#### Your goal:
Write out all of the data again, precisely as it appears.

(Stored items)
⟨
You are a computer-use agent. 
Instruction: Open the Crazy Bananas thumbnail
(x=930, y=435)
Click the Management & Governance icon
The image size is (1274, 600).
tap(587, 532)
⟩
#### Output for this exercise:
You are a computer-use agent. 
Instruction: Open the Crazy Bananas thumbnail
(x=930, y=435)
Click the Management & Governance icon
The image size is (1274, 600).
tap(587, 532)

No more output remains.